After spending time in Georgia with Torpedo Kutaisi, he returned to England in February 2022 to sign for Altrincham. On 27 February 2022, Mudimu left Altrincham after making just two league appearances for the club.

On 23 August 2022, Saburtalo Tbilisi announced the signing of Mudimu.

On 9 March 2023, he signed for Flint Town United after being released by Caernarfon Town.

On 16 August 2023, he signed for Tunisian Ligue Professionnelle 1 club Olympique Béja following his departure from Flint Town United. He was released in December 2023 after making only two appearances.
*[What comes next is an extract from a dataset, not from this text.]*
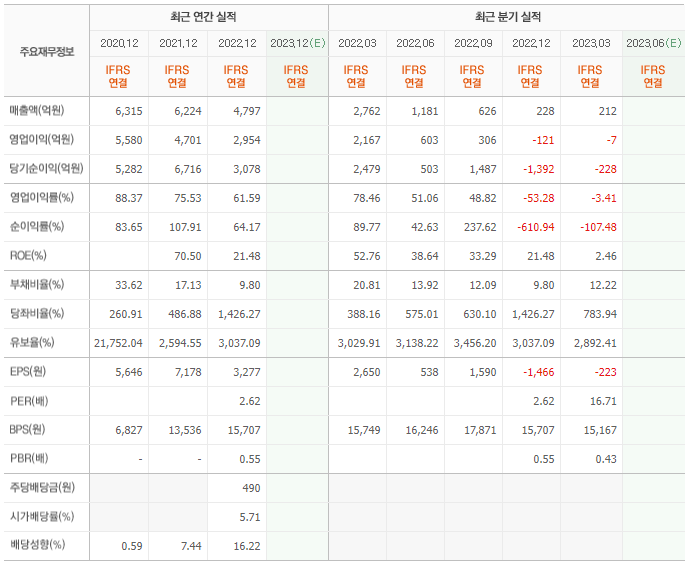Click the 최근 분기 실적 header
Screen dimensions: 690x564
pyautogui.click(x=507, y=17)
In August 2025 he returned to Flint Town United for a third spell at the club having also signed for them briefly the previous season. He departed from the club at the end of the 2025–26 season.

Ahead of the 2026–27 season he signed for newly promoted Cymru Premier side Holywell Town.

==International career==
Mudimu was called up by the Zimbabwe national team for the first time in March 2018. He made his debut in the semi-final of the 2018 Four Nations Tournament, during a penalty shootout defeat against hosts Zambia on 21 March 2018.

Mudimu was later called up to Zimbabwe's squad for the 2018 COSAFA Cup. Zimbabwe went on to win the tournament, beating Zambia in the final.

In October 2018, he was selected as part of Zimbabwe's squad for Africa Cup of Nations qualifiers.

On 11 December 2025, Mudimu was called up to the Zimbabwe squad for the 2025 Africa Cup of Nations.